» Data supplied:
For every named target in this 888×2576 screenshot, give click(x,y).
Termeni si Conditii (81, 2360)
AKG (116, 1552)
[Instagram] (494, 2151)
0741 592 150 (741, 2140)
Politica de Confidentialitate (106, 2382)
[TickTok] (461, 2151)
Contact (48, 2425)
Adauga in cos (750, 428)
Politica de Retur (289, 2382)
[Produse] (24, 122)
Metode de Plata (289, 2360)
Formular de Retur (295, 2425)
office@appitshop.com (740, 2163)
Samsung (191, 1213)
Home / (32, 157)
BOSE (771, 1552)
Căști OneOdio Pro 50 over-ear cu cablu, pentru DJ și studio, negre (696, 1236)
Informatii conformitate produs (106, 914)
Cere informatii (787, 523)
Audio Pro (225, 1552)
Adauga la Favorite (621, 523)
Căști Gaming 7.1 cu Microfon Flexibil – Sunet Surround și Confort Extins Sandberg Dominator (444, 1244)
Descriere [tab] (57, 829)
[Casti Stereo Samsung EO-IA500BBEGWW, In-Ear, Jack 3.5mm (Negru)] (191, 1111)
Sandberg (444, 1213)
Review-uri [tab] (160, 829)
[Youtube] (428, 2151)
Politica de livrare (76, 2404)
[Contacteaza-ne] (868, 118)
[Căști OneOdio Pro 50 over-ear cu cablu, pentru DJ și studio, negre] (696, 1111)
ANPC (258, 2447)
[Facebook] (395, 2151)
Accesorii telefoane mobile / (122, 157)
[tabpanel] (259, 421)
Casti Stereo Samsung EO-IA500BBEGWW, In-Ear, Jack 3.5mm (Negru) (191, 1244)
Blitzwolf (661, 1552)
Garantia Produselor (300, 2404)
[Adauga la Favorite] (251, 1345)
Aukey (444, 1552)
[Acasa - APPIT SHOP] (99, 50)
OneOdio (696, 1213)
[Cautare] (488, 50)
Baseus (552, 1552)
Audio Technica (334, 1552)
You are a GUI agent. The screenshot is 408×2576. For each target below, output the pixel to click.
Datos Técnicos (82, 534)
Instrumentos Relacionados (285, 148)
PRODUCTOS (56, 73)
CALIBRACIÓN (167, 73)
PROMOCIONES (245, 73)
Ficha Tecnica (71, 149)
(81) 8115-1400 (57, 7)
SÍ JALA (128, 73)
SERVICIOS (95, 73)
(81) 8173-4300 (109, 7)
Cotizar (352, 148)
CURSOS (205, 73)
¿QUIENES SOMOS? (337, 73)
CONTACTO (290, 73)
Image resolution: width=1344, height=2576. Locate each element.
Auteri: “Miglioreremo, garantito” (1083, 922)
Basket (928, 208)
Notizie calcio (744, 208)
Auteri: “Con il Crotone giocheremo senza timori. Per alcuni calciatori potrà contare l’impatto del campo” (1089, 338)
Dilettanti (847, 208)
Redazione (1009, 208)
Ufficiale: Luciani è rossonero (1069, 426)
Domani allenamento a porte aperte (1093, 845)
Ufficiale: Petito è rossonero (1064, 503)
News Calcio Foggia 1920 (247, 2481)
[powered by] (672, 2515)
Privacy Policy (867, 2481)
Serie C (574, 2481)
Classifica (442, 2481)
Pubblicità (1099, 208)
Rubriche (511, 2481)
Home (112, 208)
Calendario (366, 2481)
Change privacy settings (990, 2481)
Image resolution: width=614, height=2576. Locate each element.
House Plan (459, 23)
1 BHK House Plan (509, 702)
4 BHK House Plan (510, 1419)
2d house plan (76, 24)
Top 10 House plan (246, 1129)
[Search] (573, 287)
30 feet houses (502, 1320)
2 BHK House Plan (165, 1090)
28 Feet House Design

» How to complete this task:
The full listing is to be restated word for word.

» Expected output:
For every named target in this 888×2576 screenshot, give click(x,y).
Termeni si Conditii (81, 2360)
AKG (116, 1552)
[Instagram] (494, 2151)
0741 592 150 (741, 2140)
Politica de Confidentialitate (106, 2382)
[TickTok] (461, 2151)
Contact (48, 2425)
Adauga in cos (750, 428)
Politica de Retur (289, 2382)
[Produse] (24, 122)
Metode de Plata (289, 2360)
Formular de Retur (295, 2425)
office@appitshop.com (740, 2163)
Samsung (191, 1213)
Home / (32, 157)
BOSE (771, 1552)
Căști OneOdio Pro 50 over-ear cu cablu, pentru DJ și studio, negre (696, 1236)
Informatii conformitate produs (106, 914)
Cere informatii (787, 523)
Audio Pro (225, 1552)
Adauga la Favorite (621, 523)
Căști Gaming 7.1 cu Microfon Flexibil – Sunet Surround și Confort Extins Sandberg Dominator (444, 1244)
Descriere [tab] (57, 829)
[Casti Stereo Samsung EO-IA500BBEGWW, In-Ear, Jack 3.5mm (Negru)] (191, 1111)
Sandberg (444, 1213)
Review-uri [tab] (160, 829)
[Youtube] (428, 2151)
Politica de livrare (76, 2404)
[Contacteaza-ne] (868, 118)
[Căști OneOdio Pro 50 over-ear cu cablu, pentru DJ și studio, negre] (696, 1111)
ANPC (258, 2447)
[Facebook] (395, 2151)
Accesorii telefoane mobile / (122, 157)
[tabpanel] (259, 421)
Casti Stereo Samsung EO-IA500BBEGWW, In-Ear, Jack 3.5mm (Negru) (191, 1244)
Blitzwolf (661, 1552)
Garantia Produselor (300, 2404)
[Adauga la Favorite] (251, 1345)
Aukey (444, 1552)
[Acasa - APPIT SHOP] (99, 50)
OneOdio (696, 1213)
[Cautare] (488, 50)
Baseus (552, 1552)
Audio Technica (334, 1552)
You are a GUI agent. The screenshot is 408×2576. For each target below, output the pixel to click.
Datos Técnicos (82, 534)
Instrumentos Relacionados (285, 148)
PRODUCTOS (56, 73)
CALIBRACIÓN (167, 73)
PROMOCIONES (245, 73)
Ficha Tecnica (71, 149)
(81) 8115-1400 (57, 7)
SÍ JALA (128, 73)
SERVICIOS (95, 73)
(81) 8173-4300 (109, 7)
Cotizar (352, 148)
CURSOS (205, 73)
¿QUIENES SOMOS? (337, 73)
CONTACTO (290, 73)
Image resolution: width=1344, height=2576. Locate each element.
Auteri: “Miglioreremo, garantito” (1083, 922)
Basket (928, 208)
Notizie calcio (744, 208)
Auteri: “Con il Crotone giocheremo senza timori. Per alcuni calciatori potrà contare l’impatto del campo” (1089, 338)
Dilettanti (847, 208)
Redazione (1009, 208)
Ufficiale: Luciani è rossonero (1069, 426)
Domani allenamento a porte aperte (1093, 845)
Ufficiale: Petito è rossonero (1064, 503)
News Calcio Foggia 1920 (247, 2481)
[powered by] (672, 2515)
Privacy Policy (867, 2481)
Serie C (574, 2481)
Classifica (442, 2481)
Pubblicità (1099, 208)
Rubriche (511, 2481)
Home (112, 208)
Calendario (366, 2481)
Change privacy settings (990, 2481)
Image resolution: width=614, height=2576. Locate each element.
House Plan (459, 23)
1 BHK House Plan (509, 702)
4 BHK House Plan (510, 1419)
2d house plan (76, 24)
Top 10 House plan (246, 1129)
[Search] (573, 287)
30 feet houses (502, 1320)
2 BHK House Plan (165, 1090)
28 Feet House Design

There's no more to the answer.